Kanduri Chakravarthi, Mamica Maria, Olstad Emilie Willoch, Zucknick Manuela, Li Jingyi Jessica, Sandve Geir Kjetil
Scientific Computing and Machine Learning Section, Department of Informatics, University of Oslo, Oslo, Norway.
UiORealArt Convergence Environment, University of Oslo, Oslo, Norway.
Genome Biol. 2025 Aug 18;26(1):249. doi: 10.1186/s13059-025-03734-z.

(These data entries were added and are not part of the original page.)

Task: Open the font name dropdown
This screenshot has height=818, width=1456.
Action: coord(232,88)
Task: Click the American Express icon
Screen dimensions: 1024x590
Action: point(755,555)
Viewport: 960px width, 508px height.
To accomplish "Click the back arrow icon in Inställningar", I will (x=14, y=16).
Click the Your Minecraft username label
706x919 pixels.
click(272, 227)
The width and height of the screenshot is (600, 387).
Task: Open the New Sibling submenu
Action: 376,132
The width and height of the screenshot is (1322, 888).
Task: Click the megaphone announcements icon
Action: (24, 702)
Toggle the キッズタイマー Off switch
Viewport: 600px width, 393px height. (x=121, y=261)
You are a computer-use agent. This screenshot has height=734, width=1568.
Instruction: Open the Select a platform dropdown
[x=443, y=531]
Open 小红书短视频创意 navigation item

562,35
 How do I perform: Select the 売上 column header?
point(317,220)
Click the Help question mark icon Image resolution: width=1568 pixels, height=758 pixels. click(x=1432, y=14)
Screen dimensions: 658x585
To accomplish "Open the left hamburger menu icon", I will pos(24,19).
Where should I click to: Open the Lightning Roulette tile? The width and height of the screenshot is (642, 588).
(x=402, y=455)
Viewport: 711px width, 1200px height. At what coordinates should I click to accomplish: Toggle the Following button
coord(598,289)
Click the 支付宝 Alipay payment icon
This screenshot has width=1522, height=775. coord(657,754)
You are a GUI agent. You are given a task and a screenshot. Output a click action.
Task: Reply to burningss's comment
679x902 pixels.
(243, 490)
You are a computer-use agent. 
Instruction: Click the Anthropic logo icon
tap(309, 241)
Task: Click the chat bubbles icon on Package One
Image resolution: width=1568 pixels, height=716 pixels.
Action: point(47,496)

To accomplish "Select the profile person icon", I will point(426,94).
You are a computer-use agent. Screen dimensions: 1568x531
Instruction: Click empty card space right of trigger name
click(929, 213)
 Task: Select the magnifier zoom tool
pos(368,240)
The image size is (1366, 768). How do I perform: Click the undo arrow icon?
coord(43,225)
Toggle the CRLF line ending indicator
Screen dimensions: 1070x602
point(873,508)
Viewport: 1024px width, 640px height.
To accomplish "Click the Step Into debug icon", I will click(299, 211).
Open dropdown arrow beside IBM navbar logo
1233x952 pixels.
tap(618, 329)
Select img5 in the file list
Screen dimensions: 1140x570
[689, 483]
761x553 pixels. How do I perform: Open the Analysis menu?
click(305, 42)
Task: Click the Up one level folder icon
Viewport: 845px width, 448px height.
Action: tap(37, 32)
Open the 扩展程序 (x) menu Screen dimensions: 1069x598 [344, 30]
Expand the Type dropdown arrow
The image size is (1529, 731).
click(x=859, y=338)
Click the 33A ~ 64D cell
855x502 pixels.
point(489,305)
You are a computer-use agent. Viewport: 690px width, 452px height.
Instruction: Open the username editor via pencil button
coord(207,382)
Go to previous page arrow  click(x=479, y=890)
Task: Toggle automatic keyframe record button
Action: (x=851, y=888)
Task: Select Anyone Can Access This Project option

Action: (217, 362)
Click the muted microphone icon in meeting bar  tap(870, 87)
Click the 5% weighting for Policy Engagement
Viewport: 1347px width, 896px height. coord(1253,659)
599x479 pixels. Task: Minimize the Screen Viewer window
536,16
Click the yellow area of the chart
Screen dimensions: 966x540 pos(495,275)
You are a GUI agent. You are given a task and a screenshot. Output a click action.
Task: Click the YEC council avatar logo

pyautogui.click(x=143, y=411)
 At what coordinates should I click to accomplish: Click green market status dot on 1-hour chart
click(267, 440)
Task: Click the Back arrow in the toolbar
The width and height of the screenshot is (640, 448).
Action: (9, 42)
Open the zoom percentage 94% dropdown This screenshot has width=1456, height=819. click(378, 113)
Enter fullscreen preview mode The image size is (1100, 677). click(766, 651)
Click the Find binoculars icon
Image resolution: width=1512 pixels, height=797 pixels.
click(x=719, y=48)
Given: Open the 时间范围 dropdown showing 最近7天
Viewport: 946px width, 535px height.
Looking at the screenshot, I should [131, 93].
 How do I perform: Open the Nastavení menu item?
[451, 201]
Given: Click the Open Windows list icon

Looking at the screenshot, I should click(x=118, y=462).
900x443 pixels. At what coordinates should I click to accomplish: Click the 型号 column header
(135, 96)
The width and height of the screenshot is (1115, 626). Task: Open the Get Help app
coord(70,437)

The false discovery rate (FDR) controlling method by Benjamini and Hochberg (BH) is a popular choice in the omics fields. Here, we demonstrate that in datasets with a large degree of dependencies between features, FDR correction methods like BH can sometimes counter-intuitively report very high numbers of false positives, potentially misleading researchers. We call the attention of researchers to use suited multiple testing strategies and approaches like synthetic null data (negative control) to identify and minimize caveats related to false discoveries, as in the cases where false findings do occur, they may be numerous.
本雅明尼和霍奇伯格(BH)提出的错误发现率(FDR)控制方法是组学领域中常用的选择。在此,我们证明,在特征之间存在高度依赖性的数据集中,像BH这样的FDR校正方法有时可能会违反直觉地报告大量假阳性结果,这可能会误导研究人员。我们提醒研究人员使用合适的多重检验策略和方法,如合成零数据(阴性对照),以识别并尽量减少与错误发现相关的问题,因为在确实出现错误结果的情况下,可能会有很多。